The annual May event provides exercise, healthy food, family time, and lots of information about healthy lifestyles. Clearly, this parent group found a good formula: In 2011, it attracted 300 runners and 400 attendees, and the next year it brought in 500 runners and 900 attendees.
A key factor in the PTA’s success was making this a true community event. Early on, the parent group reached out to businesses and individuals for support. It decided to name the annual event the Milk Run because Germantown was once a dairy farm community. (Years ago, when a dairy delivered milk to peoples’ homes, the route was known as a milk run.) In fact, the school has a longstanding partnership with the nearby King Barn Dairy MOOseum, which features exhibits and educational programs about the town’s dairy heritage. The PTA sets up the fun run course on the museum’s grounds.

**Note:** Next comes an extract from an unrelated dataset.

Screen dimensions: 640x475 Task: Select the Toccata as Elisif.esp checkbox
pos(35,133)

Because of early outreach, the health fair component has boomed, and many area businesses sponsor the Milk Run as well as provide services and information on the day of the event. At the 2013 event, the group raised about $4,000 in sponsorships and received donations of food, milk, and services such as photography. Additionally, it collected another $4,000 in registration fees. Each registered runner receives a T-shirt, medal, goody bag, runner’s bib, post-run snack, and finish-line photo.
Pulling off such a big project starts with a core team of “five PTA moms, committed to promoting healthy lifestyles to our children,” says Kim Summers, the event chairwoman. The team begins in October with the key first step of securing the primary event sponsor. After that, the planning committee can go at a reasonable pace until early spring, when it shifts into high gear.

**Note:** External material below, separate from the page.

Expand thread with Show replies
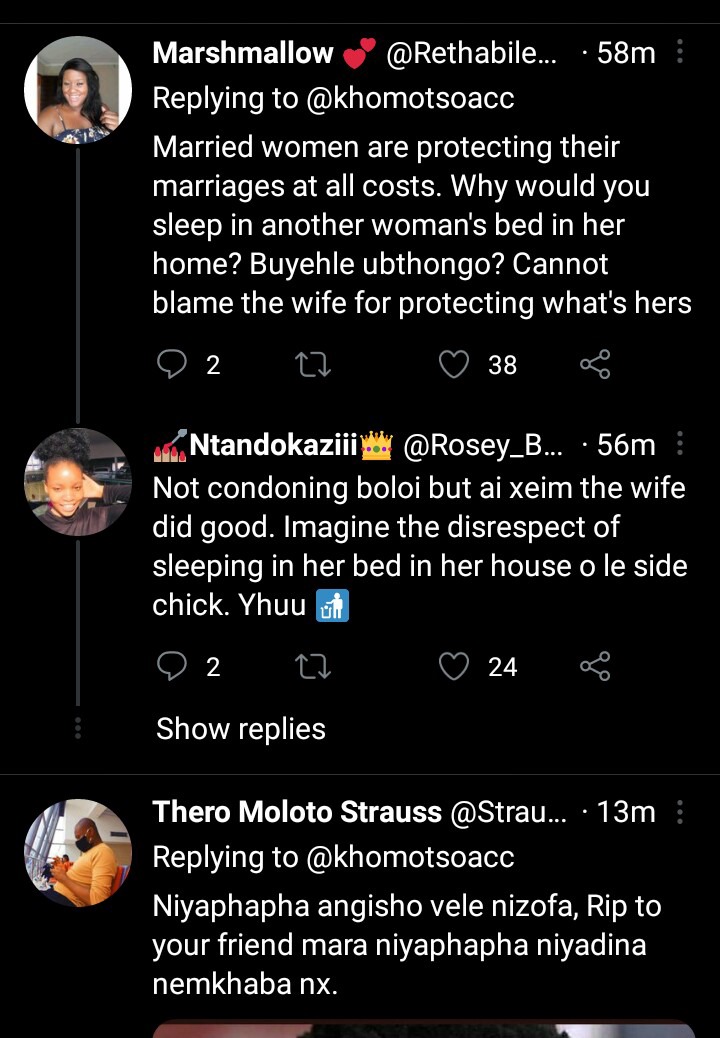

Summers heads up the fun run component in addition to supervising the entire event; her team handles the runner registration, T-shirts, and sponsors who support the run. The health fair team handles all the vendors, including those who provide food and those who do demonstrations, such as karate or gymnastics. A local pharmacy offers blood pressure readings, and hospital representatives share health information and answer questions. Altogether, about 50 parent volunteers help out, either in the planning phase or on the day of the event, she says.
She says another reason the Milk Run and Health Fair has been a success is because they’ve tailored it to make it fun for families. The event is held on a Friday from 5 p.m. to 8 p.m. so it won’t interfere with weekend plans. Three different distances are set up so everyone can participate, from more serious runners who do the 2-mile run, to parents who walk behind strollers, to kindergartners who participate in the shorter half-mile run.
“The entire family can participate in this event,” Summers says. “You can have a great night out with your family in addition to the run—enjoying good food, dancing to the DJ tunes, and spending time with your community.”
Matsunaga Elementary PTA
1,000 students, grades K-5
How a Health Event Takes Shape
Pick event date in May of following year
Secure corporate event sponsors, gather logos
Meet with committees to assign tasks
Contact local businesses for participation in health fair
Set runner registration fee
Secure DJ and photographers
Order medals and runner bibs
Secure tables and chairs, trash cans and recycling bins
Finalize food vendors
Collect vendor materials for goody bags
Begin volunteer signup
Finalize health fair layout
Finalize run information and map
Prepare materials for day of event (signs, runner bags, bibs, and T-shirts, etc.)